(Data for the task Opens)
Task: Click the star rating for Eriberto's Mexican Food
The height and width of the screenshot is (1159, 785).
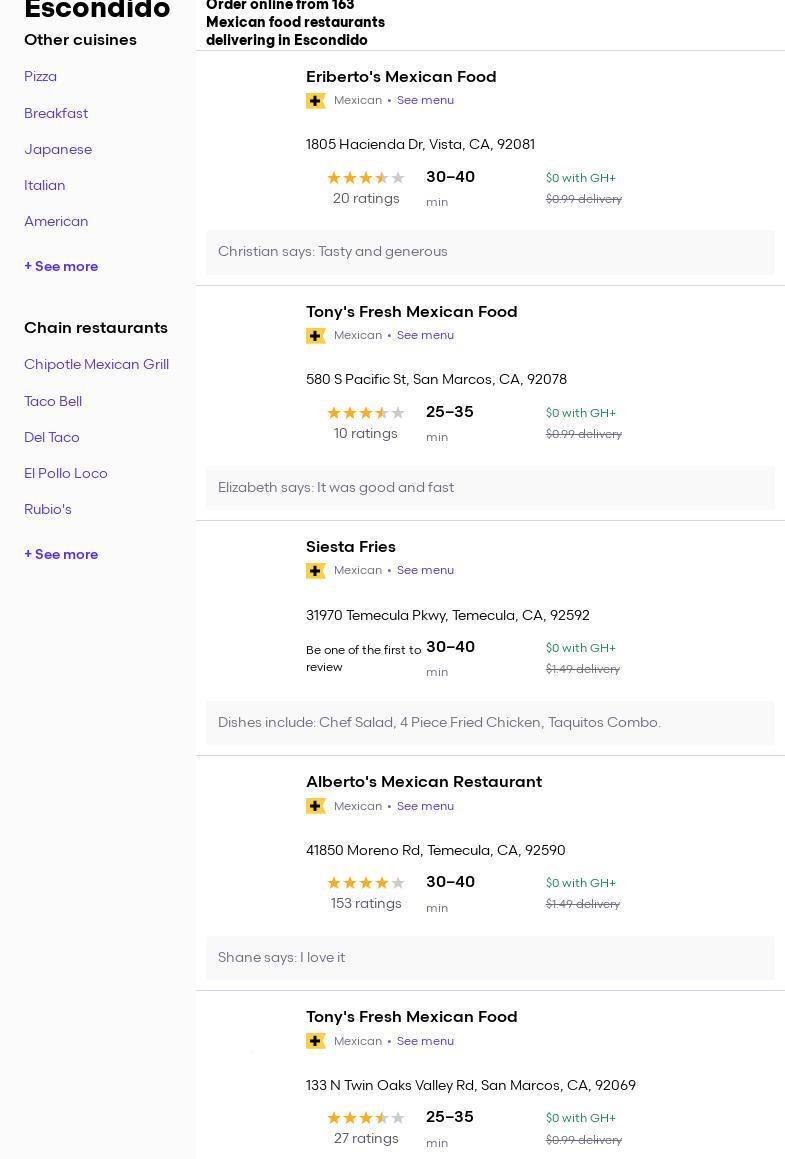Action: pos(366,178)

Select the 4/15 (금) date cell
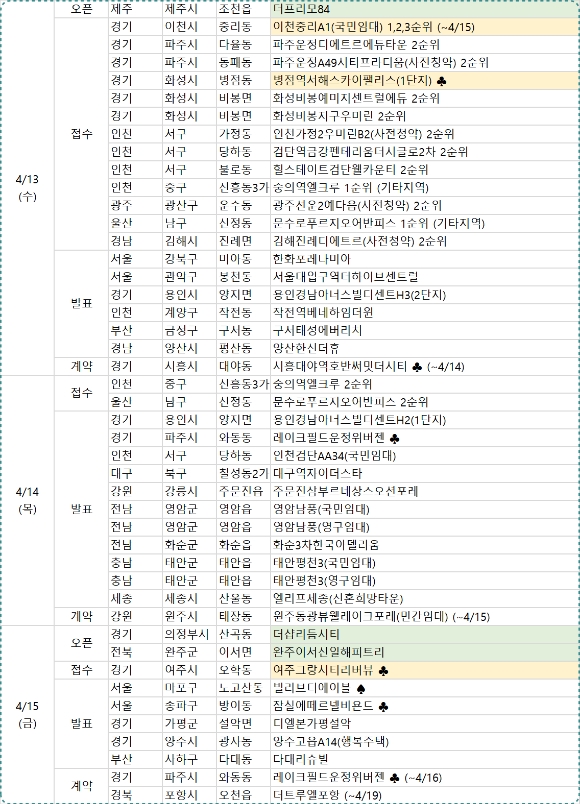28,714
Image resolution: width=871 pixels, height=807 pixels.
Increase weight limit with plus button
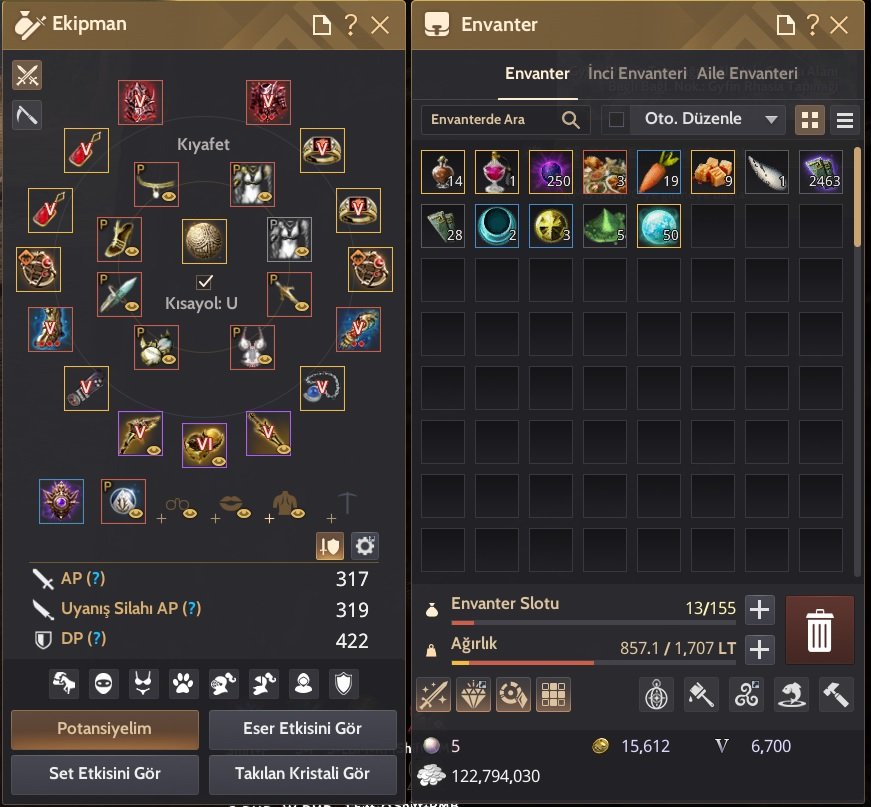click(759, 649)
(Data for the task Closes)
● **What is expected**:
Repeat the records exactly, without the pictures.

● **Response**:
Task: Click the star rating for Eriberto's Mexican Food
The height and width of the screenshot is (1159, 785).
Action: pos(366,178)

Select the 4/15 (금) date cell
28,714
Image resolution: width=871 pixels, height=807 pixels.
Increase weight limit with plus button
click(759, 649)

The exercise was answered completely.